> _Goal of the exercise_: Return an exact copy of the lines from the one holding "Viewport: 1152px width, 776px height." to the end of the data, including both the starting and final lines. Leave the pictures out.

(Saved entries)
########################################
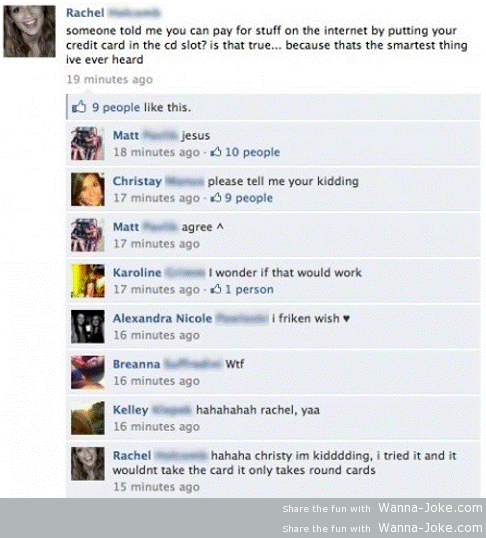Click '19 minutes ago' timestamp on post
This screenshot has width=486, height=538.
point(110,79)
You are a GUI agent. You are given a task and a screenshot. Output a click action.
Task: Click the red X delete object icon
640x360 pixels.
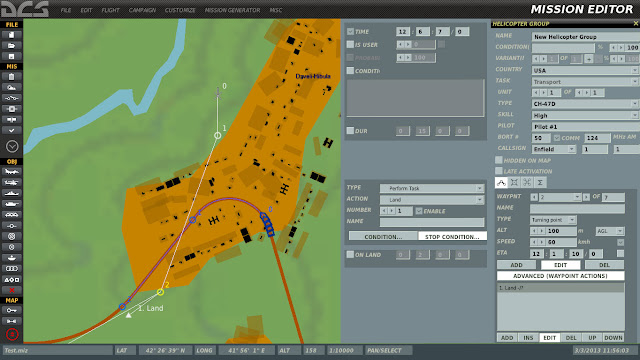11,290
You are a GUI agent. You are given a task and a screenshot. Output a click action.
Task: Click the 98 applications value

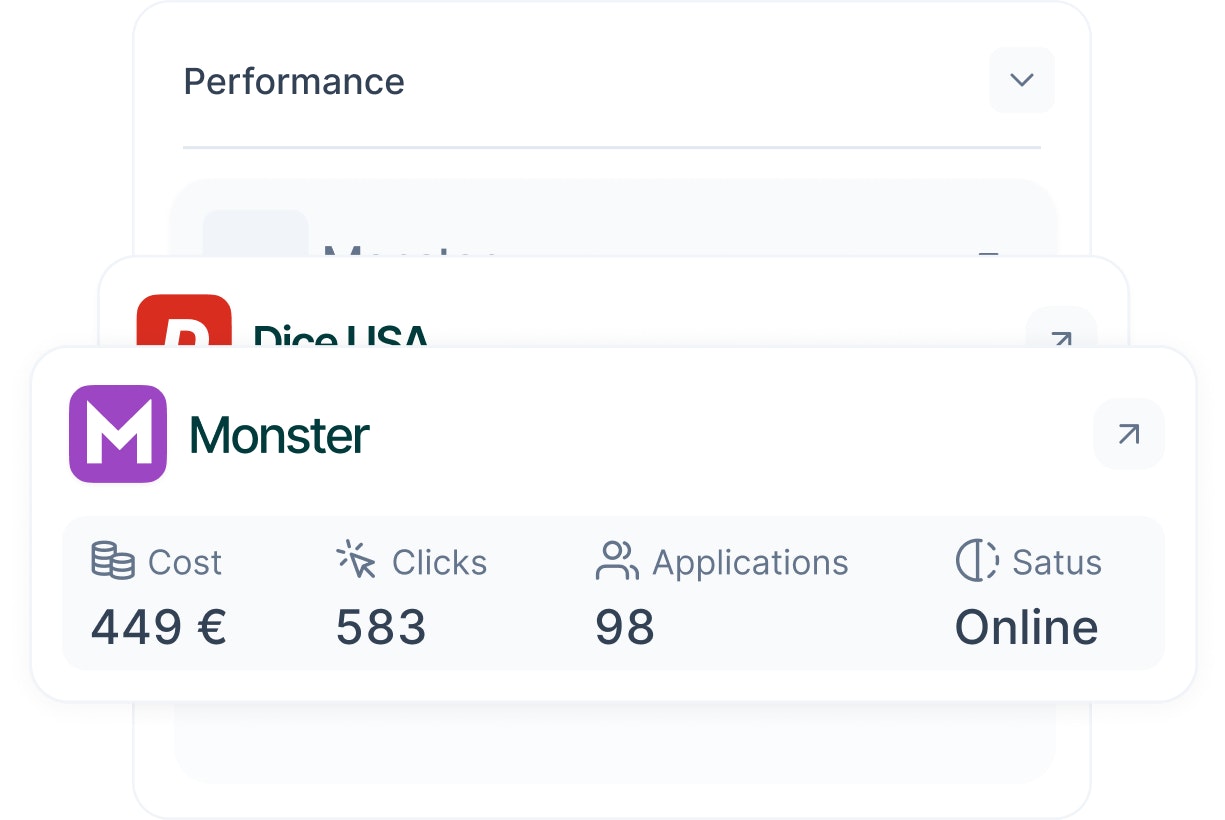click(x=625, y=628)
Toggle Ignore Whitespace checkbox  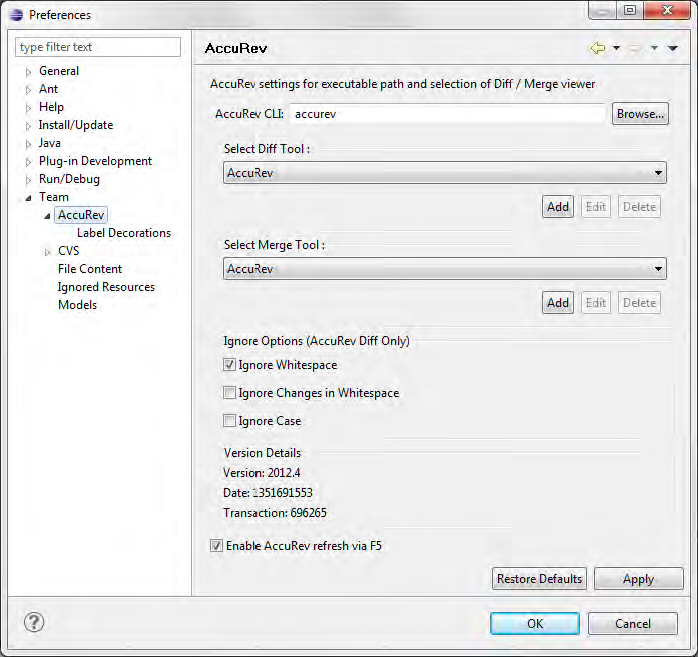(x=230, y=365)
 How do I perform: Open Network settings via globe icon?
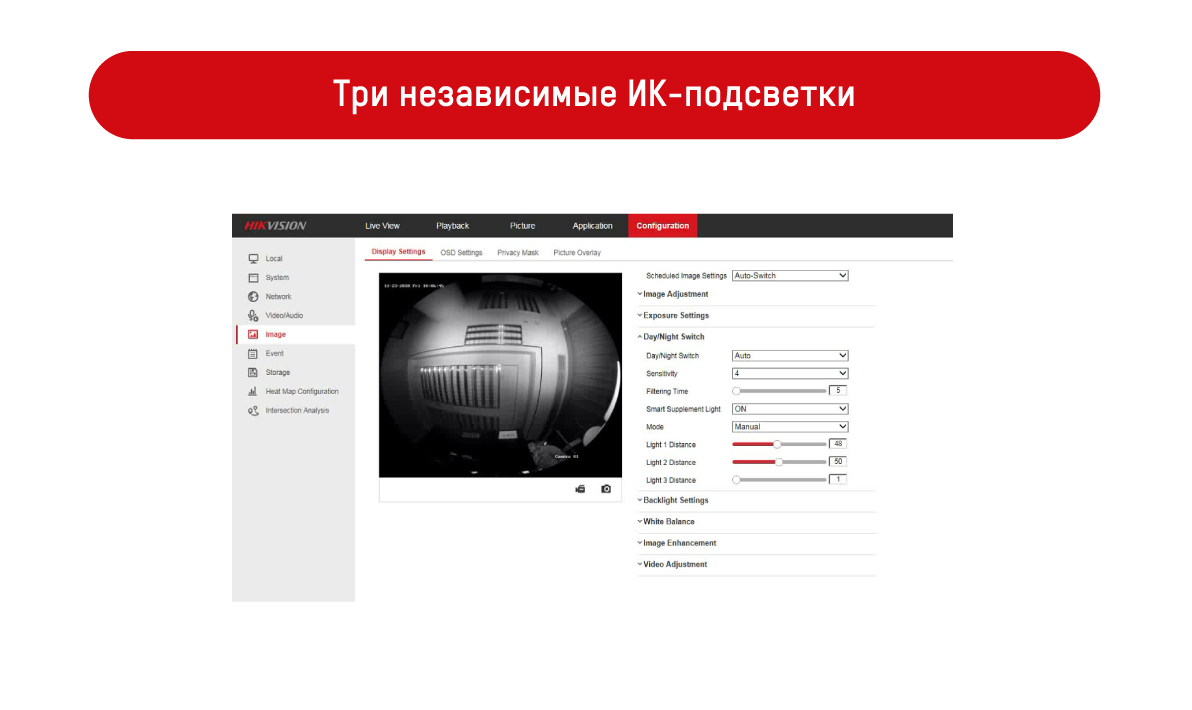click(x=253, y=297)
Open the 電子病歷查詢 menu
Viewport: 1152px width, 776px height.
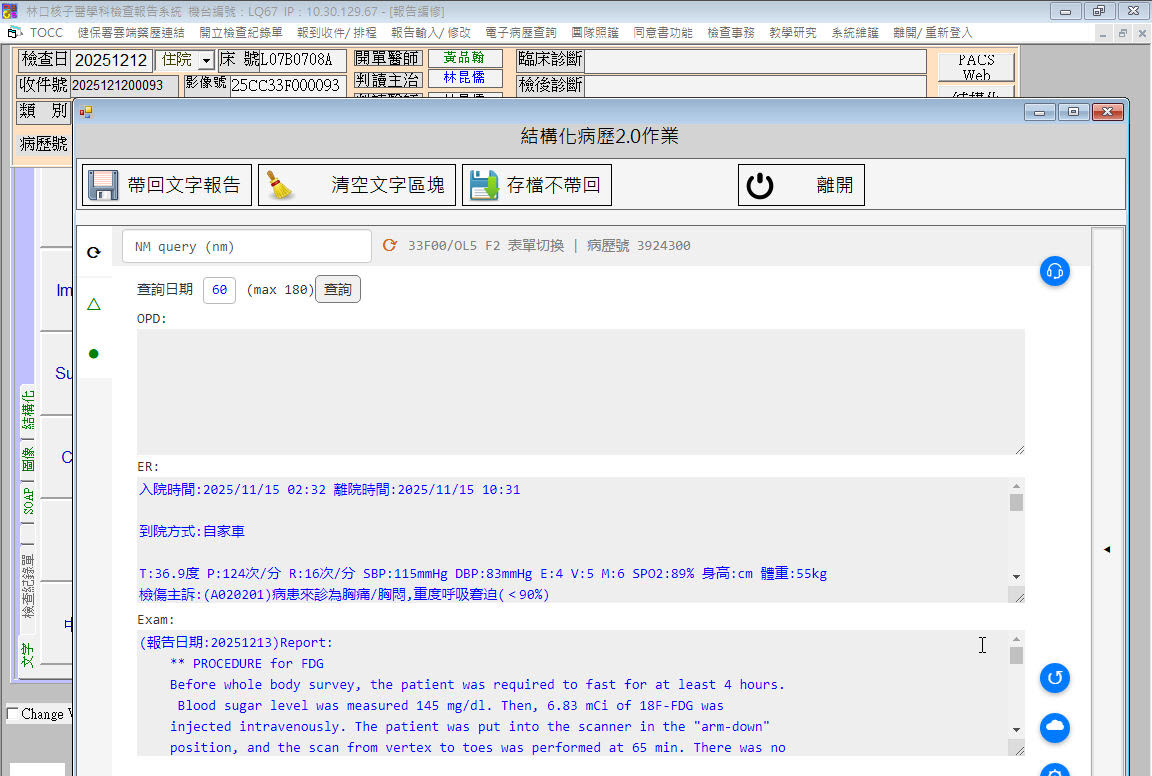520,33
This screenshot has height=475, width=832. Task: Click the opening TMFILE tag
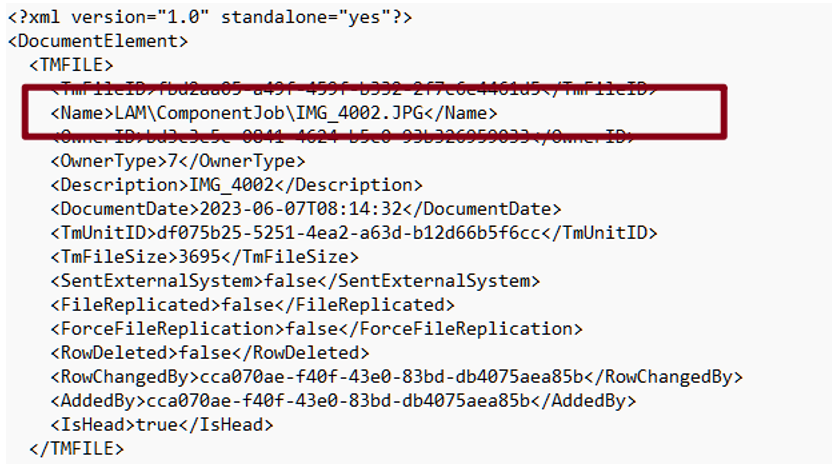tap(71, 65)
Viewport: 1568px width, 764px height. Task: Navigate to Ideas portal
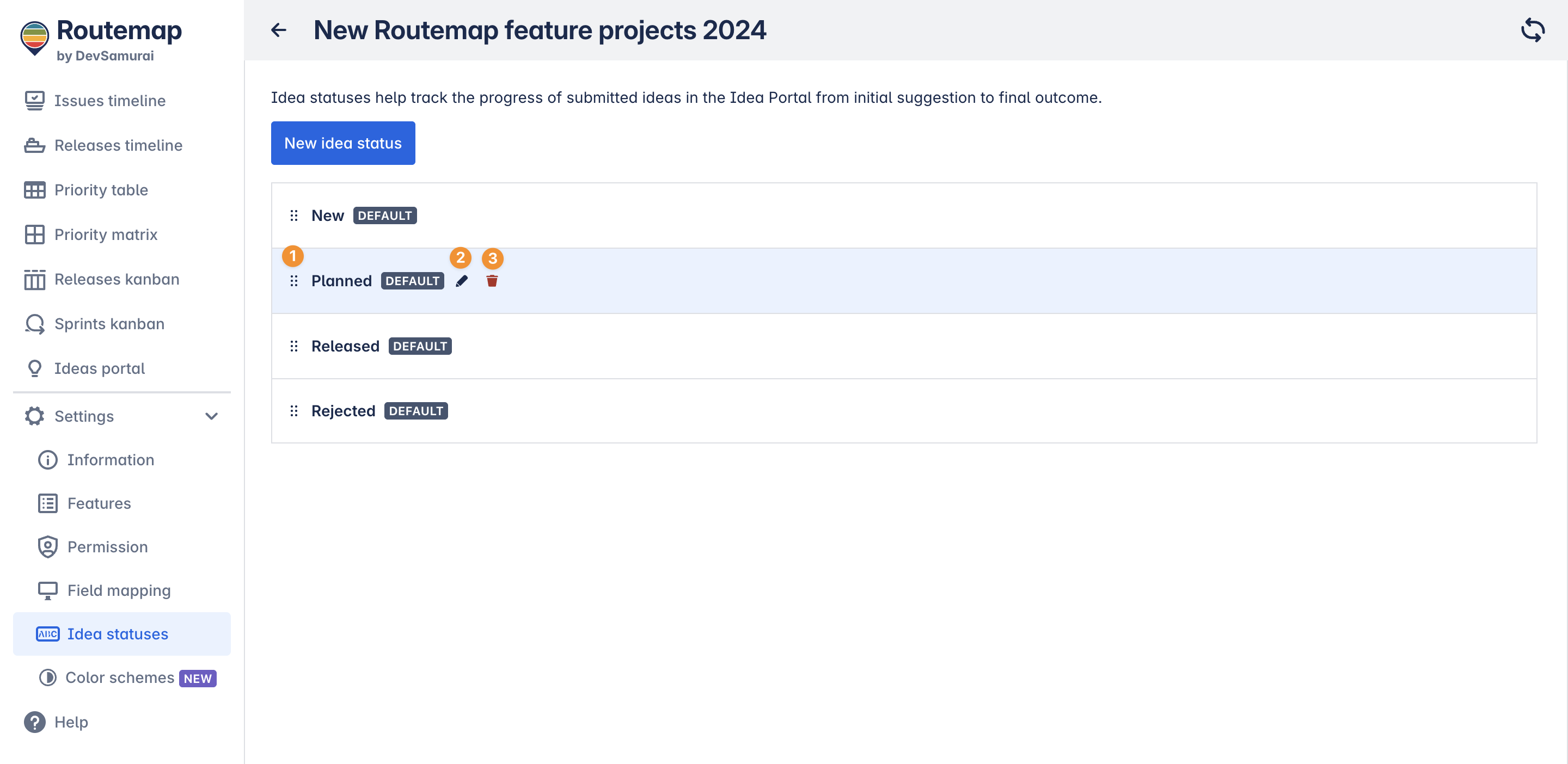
########################################
> _Written solution_:
Viewport: 1152px width, 776px height.
520,33
This screenshot has height=475, width=832. Task: Click the opening TMFILE tag
tap(71, 65)
Viewport: 1568px width, 764px height. Task: Navigate to Ideas portal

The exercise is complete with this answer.